Osei Tutu’s successor Asantehene Opoku Ware I (ca. 1720–50) married Afua Atikaa, Ama Brempomaa’s great-niece. Their son Adu Asabere looked like his father. People spoke of him as being kra pa, a reincarnation of the best qualities of his patrilineal ancestors. [10] This was why he was one of Opoku Ware’s favorite sons. In 1742 Adu Asabere led a contingent in his father’s invasion of Akyem Abuakwa. He captured all of the people in a village named Apagya, home of an Akyem military company of that name (apagya, “the fire strikers”). He took them back to Kumase. He made them perform their company drumming and dancing for his father. The Asantehene made a stool for him on the spot, naming him Apagyahene and granting him land for his Akyem Abuakwa subjects at Kwaduenya in present-day north suburban Kumase. Asantehene Osei Agyeman Prempeh II (1931–70) attested that the making of the Apagya stool was part of Opoku Ware’s contentious policy of raising ahenemma [sons of Asantehenes) to office to counterbalance the entrenched power of hereditary stool-holders. But this plan was opposed and ended with the Asantehene’s death. Adu Asabere himself died in the 1750s. Most probably he was purged and executed by his father’s successor Asantehene Kusi Obodum (ca. 1750–64). Osei Agyeman Prempeh II recounted that “an oath was sworn cancelling what Opoku Ware made.” The Apagya stool then forfeited Kwaduenya and became “lost” or moribund. [11]

Opoku Ware’s plan was successfully revived by Asantehene Osei Kwadwo (1764–77) and his successors. [12] In or about 1785 Asantehene Osei Kwame (1777–1803) attained his majority. He fined the ex-regent Adontenhene Kwaaten Pete for peculation, and used the proceeds to create stools for a number of ahenemma. Apagya was resurrected so as to “show that Nana Osei Kwame was now old enough to rule.”[13] It was awarded to Owusu Afriyie Gyamadua, a son of Asantehene Osei Kwadwo by his ayite marriage to Akosua Odei of the Ama Brempomaa lineage at Mmowere. [14] Apagyahene was granted stool land at Dabaa, some dozen miles northwest of Kumase. In addition, the Kwaduenya land was restored to Apagya and augmented by the addition of the nearby Asenkurom forest, donated by Bremanhene on the orders of Osei Kwame.
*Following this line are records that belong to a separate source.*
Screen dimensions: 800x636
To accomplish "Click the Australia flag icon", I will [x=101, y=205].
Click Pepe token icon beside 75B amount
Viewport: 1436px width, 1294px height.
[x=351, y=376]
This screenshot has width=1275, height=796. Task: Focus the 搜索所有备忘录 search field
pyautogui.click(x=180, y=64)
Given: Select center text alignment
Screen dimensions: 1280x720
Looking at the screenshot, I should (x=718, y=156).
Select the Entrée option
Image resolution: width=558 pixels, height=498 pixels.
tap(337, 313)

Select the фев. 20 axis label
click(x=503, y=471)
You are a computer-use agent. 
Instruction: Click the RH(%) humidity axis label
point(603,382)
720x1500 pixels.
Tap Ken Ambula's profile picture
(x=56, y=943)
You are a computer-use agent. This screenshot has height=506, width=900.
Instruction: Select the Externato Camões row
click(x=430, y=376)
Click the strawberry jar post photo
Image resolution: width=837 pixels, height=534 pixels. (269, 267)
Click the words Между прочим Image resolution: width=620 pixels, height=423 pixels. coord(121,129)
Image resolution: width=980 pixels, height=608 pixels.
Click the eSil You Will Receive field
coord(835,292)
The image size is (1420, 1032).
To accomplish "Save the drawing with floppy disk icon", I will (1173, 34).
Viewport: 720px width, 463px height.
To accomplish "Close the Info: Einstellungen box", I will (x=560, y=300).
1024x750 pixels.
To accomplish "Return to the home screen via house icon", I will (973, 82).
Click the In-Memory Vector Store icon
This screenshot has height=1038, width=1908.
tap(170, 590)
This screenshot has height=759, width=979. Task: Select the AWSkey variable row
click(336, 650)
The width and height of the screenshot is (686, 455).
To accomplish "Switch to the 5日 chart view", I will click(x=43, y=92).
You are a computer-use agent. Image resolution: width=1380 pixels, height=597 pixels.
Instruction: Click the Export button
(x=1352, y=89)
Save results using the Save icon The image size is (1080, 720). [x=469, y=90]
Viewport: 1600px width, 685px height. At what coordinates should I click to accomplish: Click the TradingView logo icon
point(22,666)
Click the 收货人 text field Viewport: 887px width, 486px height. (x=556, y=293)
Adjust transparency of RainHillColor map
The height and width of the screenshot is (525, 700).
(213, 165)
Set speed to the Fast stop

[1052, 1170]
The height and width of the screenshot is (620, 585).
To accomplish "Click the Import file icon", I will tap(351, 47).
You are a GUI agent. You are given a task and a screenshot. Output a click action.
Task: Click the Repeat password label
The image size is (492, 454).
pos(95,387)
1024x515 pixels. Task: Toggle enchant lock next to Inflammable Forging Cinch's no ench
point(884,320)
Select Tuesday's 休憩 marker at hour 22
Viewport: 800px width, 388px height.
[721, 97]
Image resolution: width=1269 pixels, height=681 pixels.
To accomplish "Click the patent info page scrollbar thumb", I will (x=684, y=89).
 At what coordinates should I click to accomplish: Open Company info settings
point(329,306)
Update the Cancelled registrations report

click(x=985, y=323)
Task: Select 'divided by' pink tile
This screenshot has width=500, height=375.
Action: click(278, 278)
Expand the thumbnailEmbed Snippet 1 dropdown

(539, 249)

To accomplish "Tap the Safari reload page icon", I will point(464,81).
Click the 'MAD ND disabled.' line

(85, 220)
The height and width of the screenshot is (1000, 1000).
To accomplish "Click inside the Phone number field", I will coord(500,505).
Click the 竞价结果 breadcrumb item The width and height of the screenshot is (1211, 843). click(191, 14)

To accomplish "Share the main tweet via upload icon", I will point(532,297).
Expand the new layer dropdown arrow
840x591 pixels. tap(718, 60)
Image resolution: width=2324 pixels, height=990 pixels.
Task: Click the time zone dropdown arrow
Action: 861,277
Owusu Afriyie Gyamadua served as a tribute gatherer in Akuapem and fought in the Fante campaigns of the early nineteenth century. About 1810 Asantehene Osei Tutu Kwame (1804–23) gave him a royal wife. This was Afua Sapon, only daughter of Ama Sewaa, both of whom became Asantehemaa or Queen Mother of Asante. The marriage produced nine children, of whom the third born was Asantehemaa Afua Kobi, mother of the Asantehenes Kofi Kakari (1867–74) and Mensa Bonsu (1874–83). But all of this lay far in the future when Owusu Afriyie Gyamadua was killed fighting the British at Katamanso in 1826.[15]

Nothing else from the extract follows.